大学卒業後商社を経て、1979年リクルートに入社。企業の事業戦略を推進する為の人材情報誌事業に携わり、新宿支社長をはじめ、首都圏の営業部長、新規事業開発部長を勤める。
現在は、日本初のヒューマンリソースを活かしたインキュベーション事業会社インターウォーズ株式会社の代表取締役。各企業の30を超える事業開発インキュベーションや自治体の新産業創出のアドバイザーや講演活動等を行っている。事業創造大学客員教授 ニュービジネス協議会理事
第28回 インターネットの本質は、分散型社会への移行から生まれた
2000年12月15日
これまでの社会は、社会や組織がピラミッド型に構成され、様々な業界においてもリーディングカンパニーがあり、その企業の動向で業界の流れが決まっていた。会社組織においてはトップが権限を持ち、家庭内においても父親が決定権を持っていた。
しかし、ここ最近この構図は大きく変わり、ヒエラルキーからネットワーク型社会へと移行し、コラボレーションを前提にした主従の関係は逆転し、今日の受信者が明日は発信者になってきているケースが至る所に見受けられるようになってきている。
家庭においては、子供は見たいチャンネルを主張し、今やテレビはそれぞれの各部屋に一台づつあり自分の部屋で見るようになってきている。
企業内においても似たような動きがでており、企業内の通信インフラの進化により、一定のバランスの中でコミュニケーションが成り立ってきている。これまでのように上から情報を一方的に流すのでなく、情報を分散させ誰からでもアクセスでき、情報を自ら発信する立場に瞬時に変わった仕組みが、インターネットを最も理解したあり方であり、本質と思える。
一本の情報ラインの繋がったインフラは世界まるごとネットであり、一人ひとりが掲載された双方向のメディア電話である。
時々、インターネットは解らないという方がおられるが、経営の仕組みあるいは社会のあり方があってインターネットが生まれたのだから、パソコンに触ったことがなくても、よく解らないと恐れるなんてことはないと・・これまでの社会生活、企業のあり方に沿った形に合わせてできあがった道具である。
その道具は、今30%近く各家庭に入り込んで、こちらからものを云えるようになったのだから便利ですよと・・。最近Iモードもネット対応できるし面白くなってきた。
2ウェイコミュニケーションのツールとしてとらえてゆけば、極めてシンプルに理解できると思うのは私だけだろうか?

投稿者: 吉井 日時: 17:16 | パーマリンク
第27回 創業期の人間開放力を・・
2000年12月01日
ついこの前まで話題の中心だった公開企業が、現在厳しい批判のステージにおかれているケースが後をたたない・・なぜだろうか?

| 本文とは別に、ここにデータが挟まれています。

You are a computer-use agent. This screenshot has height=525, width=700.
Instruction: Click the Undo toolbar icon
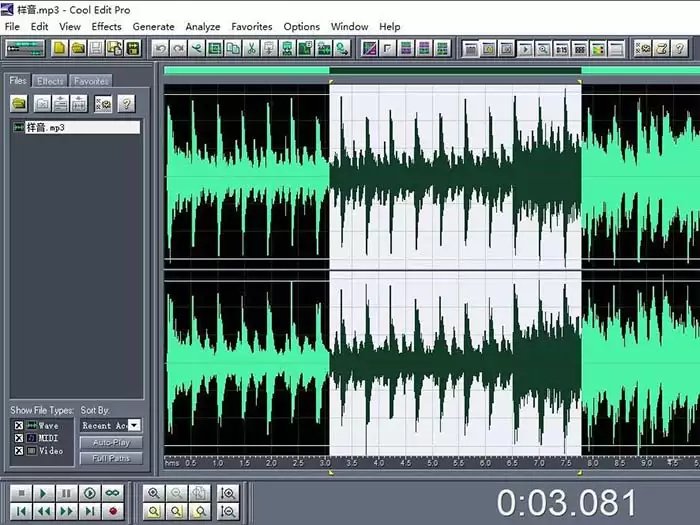(x=160, y=48)
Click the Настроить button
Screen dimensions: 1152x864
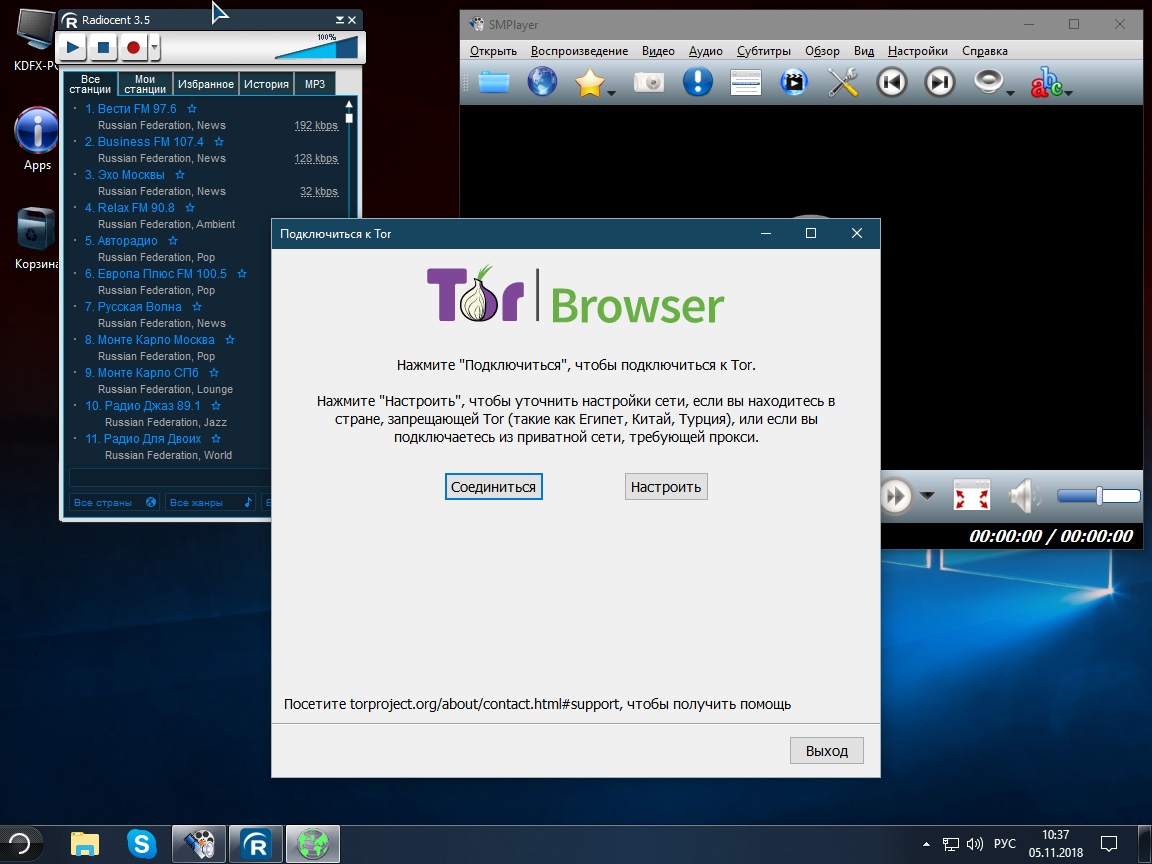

企業のスタートアップ期は、顧客の満足に向かって常にメンバーのエネルギーが集中し、それぞれ自分がやるしかない、という気持ちでがんばる。ノウハウが確立されてないから知恵を集めトライエンドエラーで、全員が夢と希望をもって未来に賭ける……こんな状態が創業期の企業に共通する。
ここに企業の環境変化への適応と成長の原動力の核心があり、会社と自分と共に仕事する相手への「可能性信頼」がその姿と思える。

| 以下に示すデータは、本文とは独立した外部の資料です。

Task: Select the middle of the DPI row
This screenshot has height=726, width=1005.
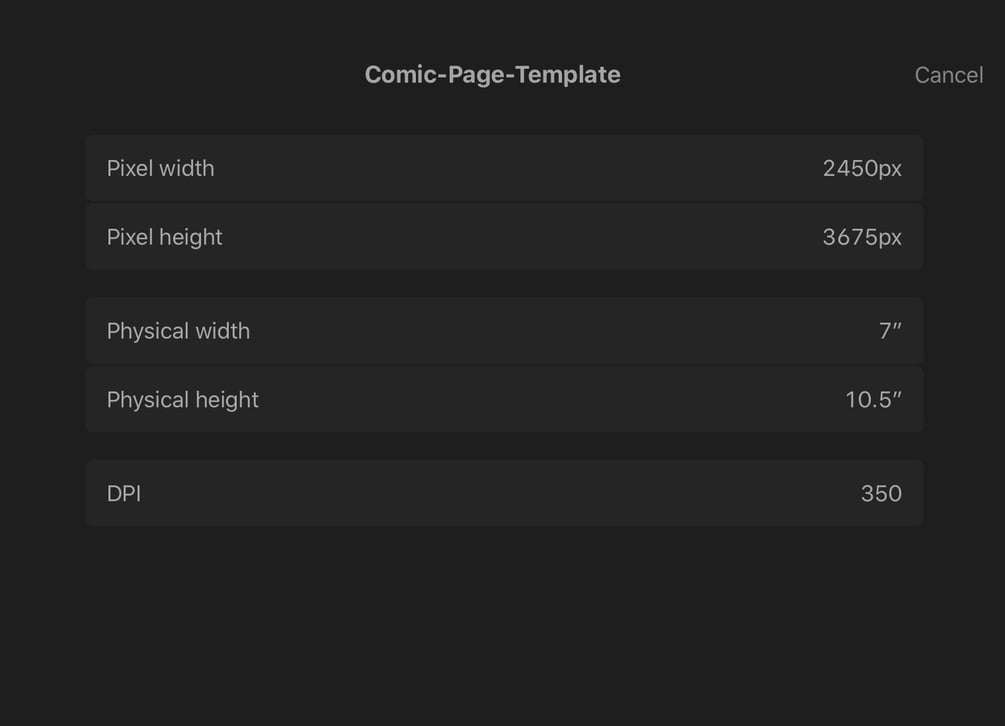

ところが、成長企業の多くはこの可能性信頼を、量的な成長や能率のために犠牲にしてしまう。 また、仕組みや風土化できずに風化させてしまうケースが多い。
起業から企業へとの成長ドラマを、みごとに演じつづけている力強い事業基盤を築いた会社には、「個」のマインド、創業風土、が変わることなく持続されている。

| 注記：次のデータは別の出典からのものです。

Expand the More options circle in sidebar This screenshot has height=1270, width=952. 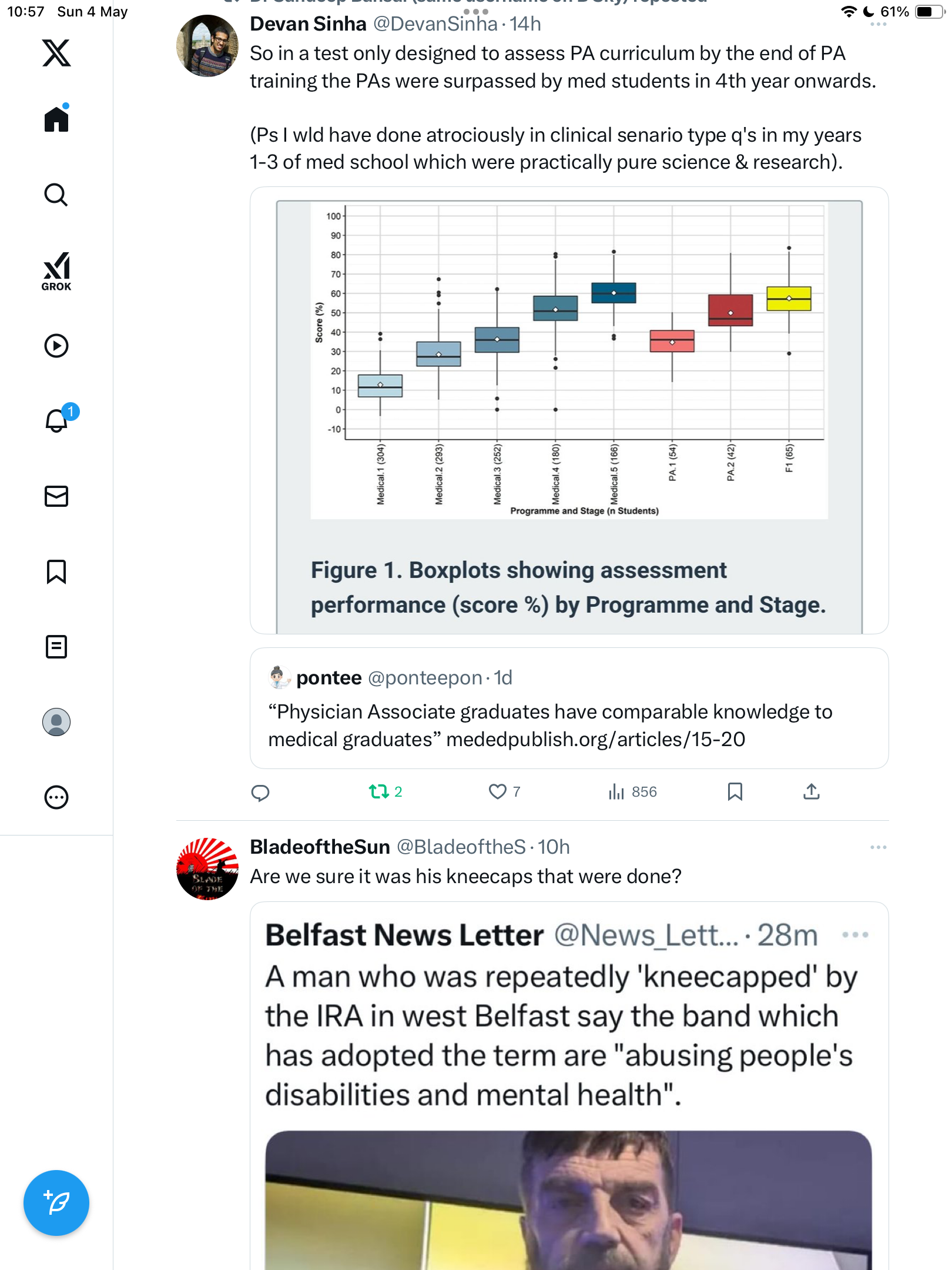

起業時に生まれるエネルギー、知恵や一体感は、大きな優位性となる。多くの企業のインキュベーション時に身を置く当社としては、この目に見えないソフトをどう形に体型だって整理し、それぞれの可能性ある企業にカンフル剤として活用するよう努めている。 最近ますます活力あるグローバルダイニング社や、ミスミ社などをみていると、会社はプラットホームとして、企業内起業家を支援する風土、仕組み、成果報酬による制度など、独自の施策を駆使して起業時のトータルなソフトを維持している。
いよいよ二一世紀の扉が開く、人間開放による「可能性信頼」を築いた企業がこれからますます主役になってくると思えてならない。